Poverty in Latin America returns to pre-crisis levels, UN report finds

Alicia Bárcena, Executive Secretary of ECLAC, taking questions at the launch of the Social Panorama 2010
The number of poor people in Latin America will fall this year to 180 million – the pre-crisis levels seen in 2008 – thanks to robust economic recovery in most of the countries of the region, says a United Nations report released today.

The “Social Panorama of Latin America 2010,” produced by the Economic Commission for Latin America and the Caribbean (ECLAC), predicts that poverty and extreme poverty will be 1.0 percentage points and 0.4 percentage points lower, respectively, than in 2009, which was when the region bore the brunt of the international financial crisis.

“The region’s countries are showing resilience in terms of social variables that has not been seen in previous crises,” said ECLAC Executive Secretary Alicia Bárcena, as she presented the report in Santiago, Chile.

The report emphasizes that, despite the major repercussions that the global economic crisis has had in the region, poverty rose by just one tenth of a percentage point in 2009, from 33 per cent to 33.1 per cent.

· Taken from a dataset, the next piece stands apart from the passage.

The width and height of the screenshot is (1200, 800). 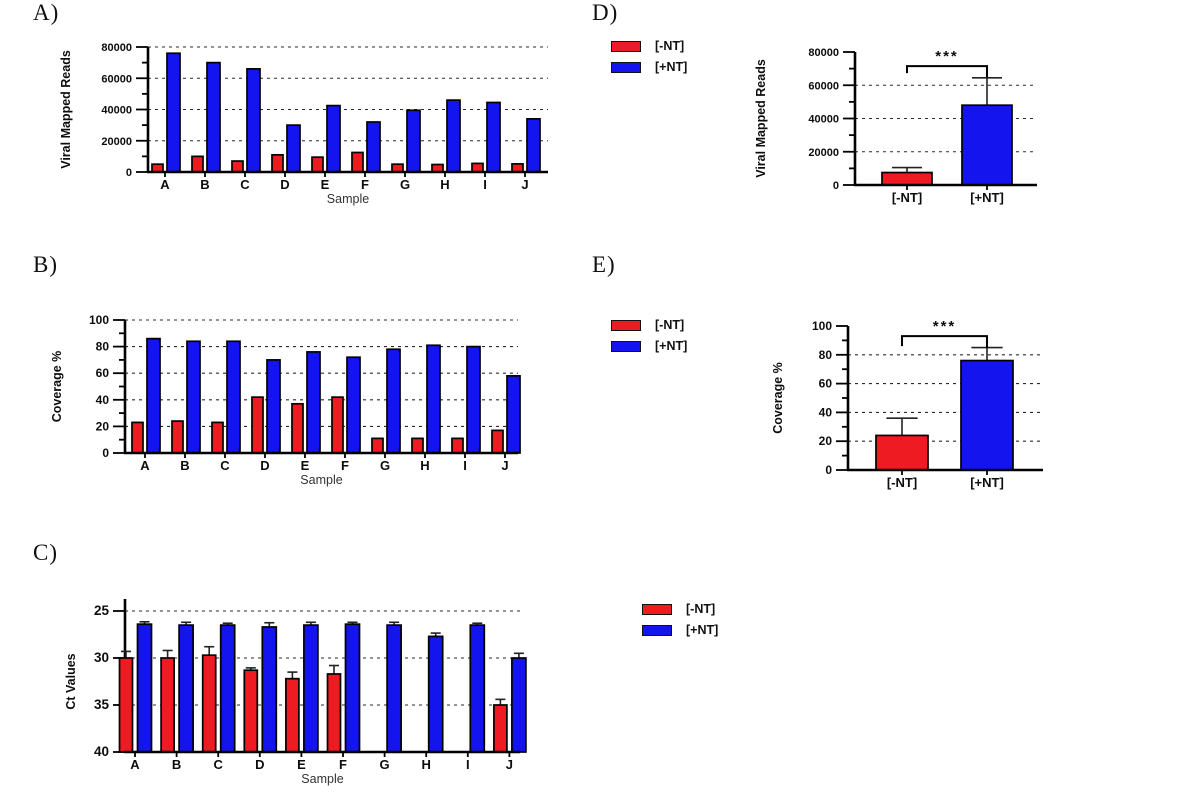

The Commission says in a news release that poverty decreased between 2008 and 2009 in most of the nine countries in the study, including in Brazil, Paraguay, Dominican Republic and Uruguay, while it rose in Costa Rica, Ecuador and Mexico.

The report adds that inequality in the region has been reduced thanks to the rise in the labour income of poor households and public transfers aimed at reducing the impact of the crisis.